Bourguiba gouverne au nom de la raison, du progrès et de la nation, mais en limitant les libertés publiques. La centralité de sa personne devient alors un instrument de gouvernement, mais aussi une limite structurelle : l’État qu’il construit dépend étroitement de lui.

Ainsi, le qualificatif de «despote éclairé» n’est pas seulement un jugement moral ; il met en lumière une contradiction fondamentale entre modernisation et autoritarisme, qui marquera durablement la trajectoire politique tunisienne.

3. Mémoire nationale : entre mythe, héritage et conflits mémoriels

Enfin, Bourguiba est devenu une figure mémorielle. Il incarne une certaine idée de la Tunisie : souveraine, réformiste, tournée vers l’éducation et la rationalité.

Cette mémoire est mobilisée de manière variable selon les contextes politiques. Après 2011, elle a été réactivée, parfois idéalisée, comme un repère face à l’incertitude.

Mais cette mémoire est loin d’être consensuelle. Elle est traversée par des débats : faut-il célébrer l’homme d’État ou interroger les zones d’ombre de son régime ? Comment articuler mémoire et histoire ? La figure de Bourguiba devient alors un lieu de confrontation entre générations, entre visions politiques, et entre exigences scientifiques et usages publics du passé.

Dans le contexte actuel, Bourguiba illustre parfaitement cette difficulté à construire un récit partagé : il est à la fois un symbole d’émancipation et un objet de critique, un héritage commun mais sans cesse disputé.

Les trois figures de Bourguiba, bâtisseur, despote éclairé, mémoire nationale ne doivent pas être pensées comme des catégories séparées, mais comme les dimensions d’une même réalité historique complexe.
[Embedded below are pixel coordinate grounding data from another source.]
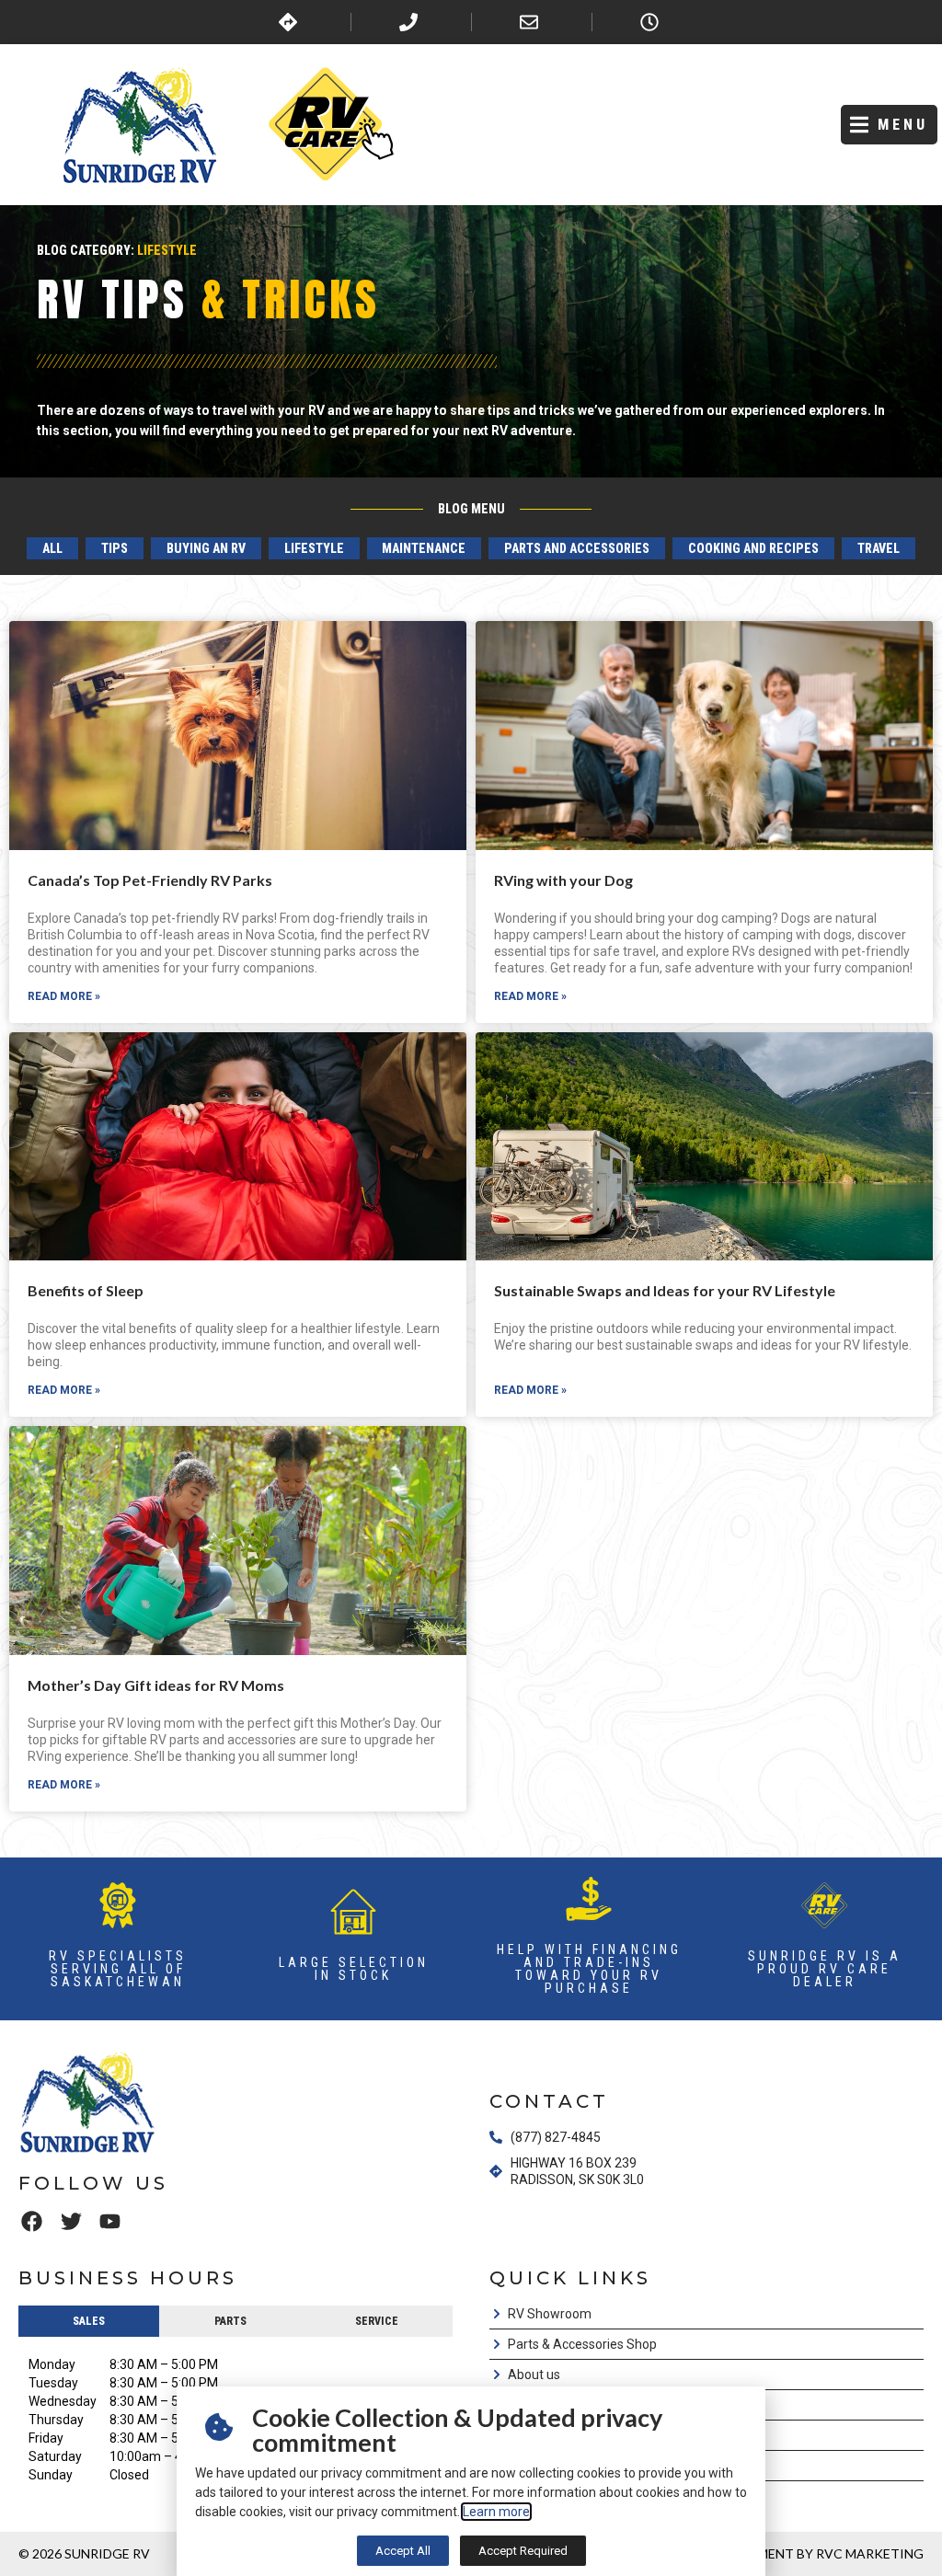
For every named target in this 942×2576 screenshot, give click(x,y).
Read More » (64, 996)
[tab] (88, 2321)
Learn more (496, 2511)
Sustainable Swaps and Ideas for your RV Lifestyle (664, 1290)
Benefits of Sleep (86, 1290)
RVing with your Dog (563, 880)
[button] (889, 124)
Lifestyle (167, 250)
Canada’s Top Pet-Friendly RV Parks (150, 880)
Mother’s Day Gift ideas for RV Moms (156, 1685)
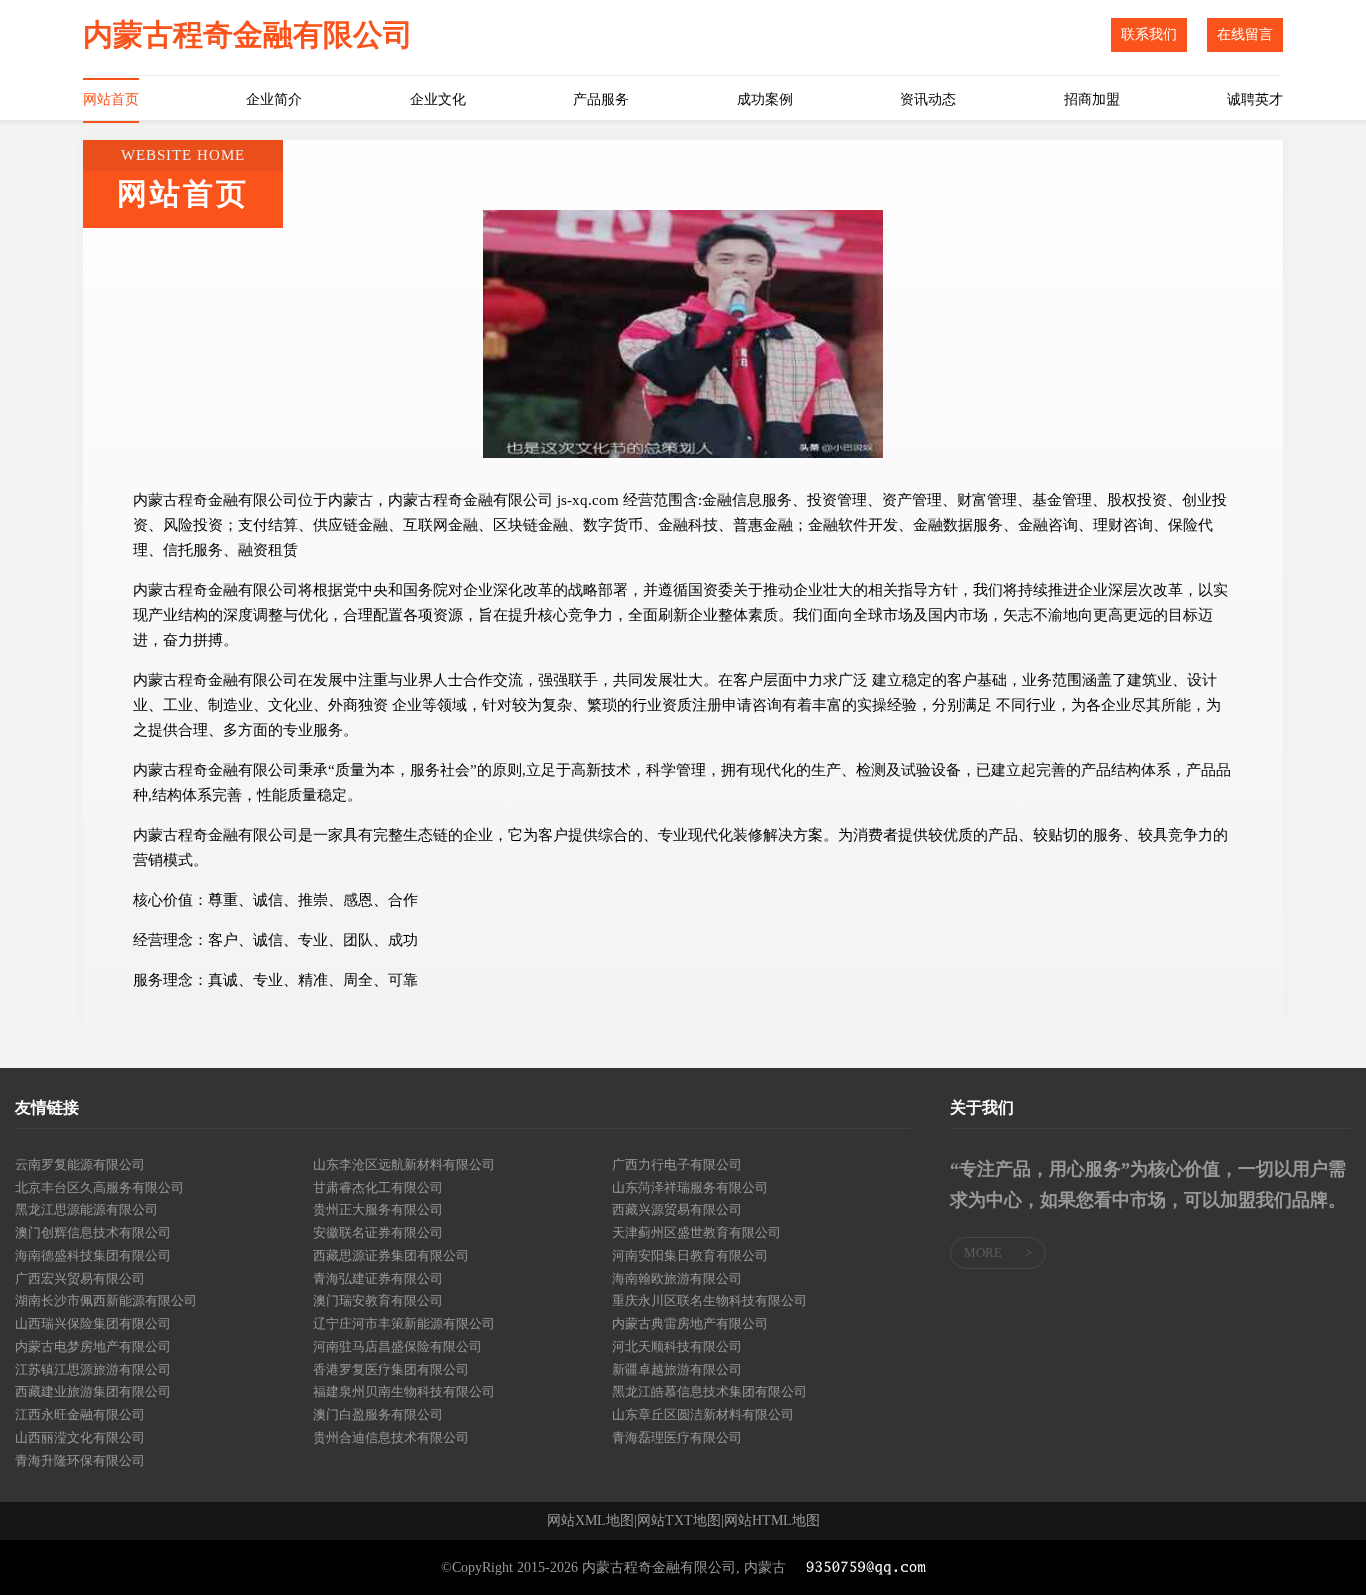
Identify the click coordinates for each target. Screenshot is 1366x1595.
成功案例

Leur coexistence traduit moins une contradiction qu’une richesse interprétative : celle d’un personnage qui, 70 ans après l’indépendance, continue de structurer notre rapport au politique, à l’État et à l’histoire.

Disserter sur Bourguiba, c’est donc moins trancher que comprendre : comprendre comment une figure fondatrice devient un enjeu de mémoire, et comment cette mémoire, à son tour, éclaire les défis du présent.

* Professeur émérite d’histoire, conseiller en patrimoine.